▶ _Compiti da svolgere_
a) Elenca, per favore, tutte le cose di cui, secondo il testo selezionato, i principi e i potenti della terra si appropriano.
b) Nel testo selezionato, chi ha detto che sono i principi e i potenti della terra ad aver fatto del povero un nemico?

▶ _Testo selezionato_
━━━━

Si parlava di parassitismo sociale, a me non interessa il colore della pelle, ma capire bene cosa si intende per parassitismo sociale, se è più parassita la società mondiale ingiusta, che distribuisce iniquamente le risorse, o chi la rifiuta, magari fuggendo dove la ricchezza c'è, e procurandosela come può. 

Chi delinque per necessità, bianco o nero che sia, è molto meno parassita di certe altre "persone normali" che ci stanno in giro.

Come diceva un predicatore tedesco del 1500, sono i principi e i potenti della terra che hanno fatto del povero un nemico. Essi si appropriano dei pesci nell'acqua, degli alberi sulla terra e degli uccelli nel cielo, e poi pretendono che per il povero valga il comandamento "non rubare".

E non provare a rigirare la frittata con me, che non attacca.
#2946
Citazione di: anthonyi il 10 Novembre 2019, 08:04:43 AM
Permettimi Niko, un ultimo commento al tuo ultimo post che rasenta il delirio. Arrivi anche a proporre la liberalizzazione della droga per giustificare quegli immigrati che, nel nostro territorio, si dedicano a questa attività criminale.

━━━━

▶ _Elenco dei dati_
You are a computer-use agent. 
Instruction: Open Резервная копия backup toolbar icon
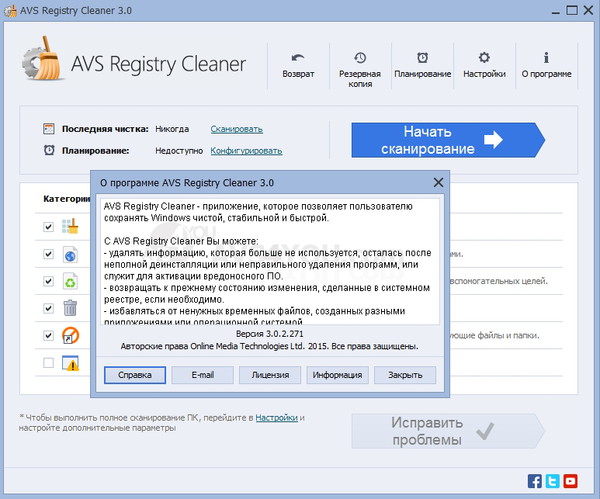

━━━━

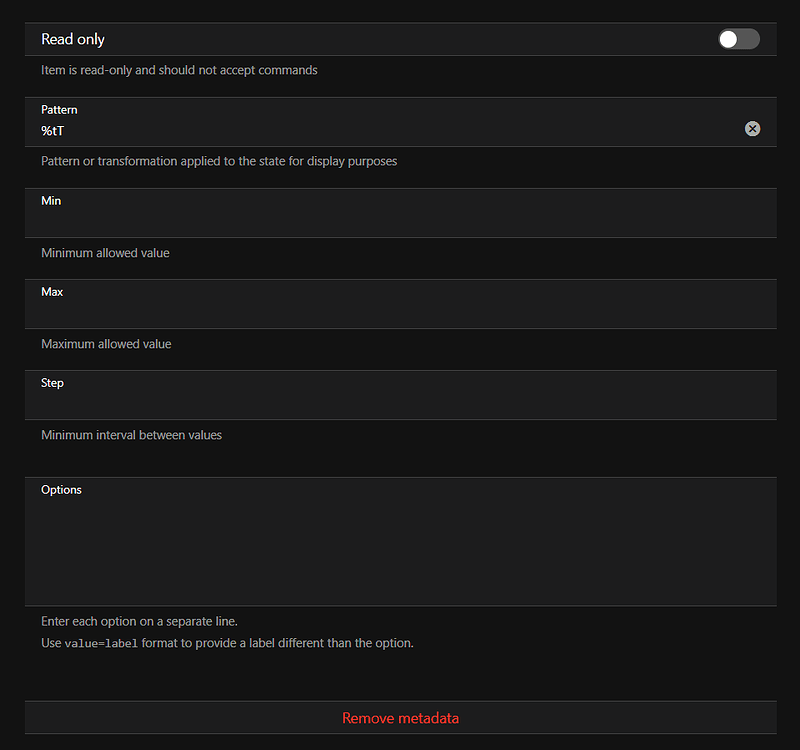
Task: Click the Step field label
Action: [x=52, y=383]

━━━━

▶ _Soluzioni per compito_
a) I pesci nell'acqua, gli alberi sulla terra e gli uccelli nel cielo.

b) Un predicatore tedesco del 1500.